Historique de la mesure
Dérogation à la liberté des prix en cas de crise
L’article L.210-2 du code de commerce prévoit que “dans les secteurs ou les zones où la concurrence par les prix est limitée en raison soit de situations de monopole ou de difficultés durables d’approvisionnement, soit de dispositions législatives ou réglementaires, un décret en Conseil d’État peut réglementer les prix après consultation de l’Autorité de la concurrence. […] Il précise sa durée de validité qui ne peut excéder six mois.” Cette disposition a été utilisée lors de la crise du Covid-19 sur une liste très circonscrite de produits (gel hydroalcoolique et masques) et limitée dans le temps (mars 2020 – juin 2021). Sur les 21 386 établissements contrôlés par la DGCCRF, 3 609 présentaient une anomalie dans la mise en œuvre de la réglementation, soit 17 %.
Bouclier qualité prix outre-mer
Outre-mer, l’article L.410-5 du code de commerce institue la négociation annuelle d’un accord de modération du prix global d’une liste de produits de consommation courante. Il est issu de la loi du 20 novembre 2012 relative à la régulation économique outre-mer et portant diverses dispositions relatives aux outre-mer. Si le dispositif est reconduit chaque année depuis 2013, les produits les plus souvent en rupture de stock ont dû être retirés de la liste des produits concernés. La liste des produits ajoutés s’allonge d’année en année au point d’inclure des produits transformés et souvent importés très spécifiques dont le caractère de première nécessité n’est pas toujours parfaitement évident.
Benchmark
Au Royaume-Uni, le Gouvernement a engagé en mars 2022 une faible baisse des taxes sur l’essence de 5 pence par litre (6 centimes €), décidée en mars 2022. En Espagne, le gouvernement a accordé fin mars 2022 une remise de 20 centimes sur chaque litre de carburant jusqu’au 30 juin. Elle sera financée à hauteur de 15 centimes d’euros par l’État et de 5 centimes par les compagnies pétrolières. En Allemagne, en 2022, la taxe sur les carburants est réduite pendant trois mois de 30 centimes par litre pour l’essence et de 14 centimes par litre pour le diesel.

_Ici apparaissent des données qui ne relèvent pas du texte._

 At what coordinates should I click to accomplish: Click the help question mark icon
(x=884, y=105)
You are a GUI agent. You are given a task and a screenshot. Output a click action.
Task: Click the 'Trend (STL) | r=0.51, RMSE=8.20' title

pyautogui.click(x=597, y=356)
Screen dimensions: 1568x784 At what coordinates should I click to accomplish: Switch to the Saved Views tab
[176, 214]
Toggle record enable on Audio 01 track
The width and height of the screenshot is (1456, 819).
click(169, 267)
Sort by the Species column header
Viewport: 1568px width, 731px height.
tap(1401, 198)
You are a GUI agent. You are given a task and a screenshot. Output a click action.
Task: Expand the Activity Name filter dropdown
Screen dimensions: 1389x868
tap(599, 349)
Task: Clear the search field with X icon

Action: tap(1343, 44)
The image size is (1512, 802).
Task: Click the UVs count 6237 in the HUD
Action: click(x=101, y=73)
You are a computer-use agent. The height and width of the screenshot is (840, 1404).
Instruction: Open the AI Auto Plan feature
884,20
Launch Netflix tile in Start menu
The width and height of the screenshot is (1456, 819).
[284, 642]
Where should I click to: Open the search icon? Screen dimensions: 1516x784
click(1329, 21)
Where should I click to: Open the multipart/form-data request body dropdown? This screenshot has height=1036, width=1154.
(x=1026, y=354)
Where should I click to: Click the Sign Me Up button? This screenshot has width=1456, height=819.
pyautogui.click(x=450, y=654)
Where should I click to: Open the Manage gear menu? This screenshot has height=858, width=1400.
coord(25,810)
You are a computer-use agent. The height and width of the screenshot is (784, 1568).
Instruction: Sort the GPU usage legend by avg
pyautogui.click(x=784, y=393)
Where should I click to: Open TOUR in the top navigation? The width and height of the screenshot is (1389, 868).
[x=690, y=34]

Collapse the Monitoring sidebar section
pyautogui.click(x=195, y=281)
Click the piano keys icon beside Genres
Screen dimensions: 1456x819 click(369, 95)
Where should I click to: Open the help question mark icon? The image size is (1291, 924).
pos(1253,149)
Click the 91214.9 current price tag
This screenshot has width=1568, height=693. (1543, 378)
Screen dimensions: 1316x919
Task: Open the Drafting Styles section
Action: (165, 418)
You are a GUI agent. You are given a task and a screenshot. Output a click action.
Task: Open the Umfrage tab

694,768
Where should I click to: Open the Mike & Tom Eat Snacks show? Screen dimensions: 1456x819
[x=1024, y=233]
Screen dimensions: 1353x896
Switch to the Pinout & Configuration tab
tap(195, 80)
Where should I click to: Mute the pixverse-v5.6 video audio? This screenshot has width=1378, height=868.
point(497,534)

En France, la subvention à la consommation de carburant, décidée en mars 2022, est de 15 centimes par litre, durant quatre mois.
Mise en œuvre
La mesure supposerait une loi, la base légale actuelle risquant d’être insuffisante pour permettre la mise en œuvre d’un dispositif aussi important. La précédente utilisation de l’actuel article L.210-2 du code de commerce était plus ciblée, elle concernait le prix des masques et du gel hydroalcoolique durant la crise du Covid-19, entre mars 2020 et juin 2021.
Le Conseil d’État estime que “ces mesures portent ponctuellement atteinte à la liberté d’entreprendre. Mais elles restent légales, car elles respectent un certain nombre de conditions : elles sont limitées dans le temps, circonscrites à une catégorie précise de produits et, surtout, proportionnées à la gravité de la situation“.
Une telle mesure pourrait se heurter aux traités relatifs à l’Union européenne. Elle devrait faire au préalable l’objet d’une discussion avec la Commission européenne afin de déterminer si son impact sur la concurrence et le marché intérieur sont compatibles avec les règles de l’Union européenne.
La mise en place d’une telle mesure supposerait des contrôles. Ces derniers seraient du ressort de la DGCCRF, administration dont la baisse des effectifs a été importante au cours des dix dernières années. La capacité de l’administration à mener des contrôles dans les nombreuses entreprises concernées par la mesure n’est pas assurée, en tout cas à court terme.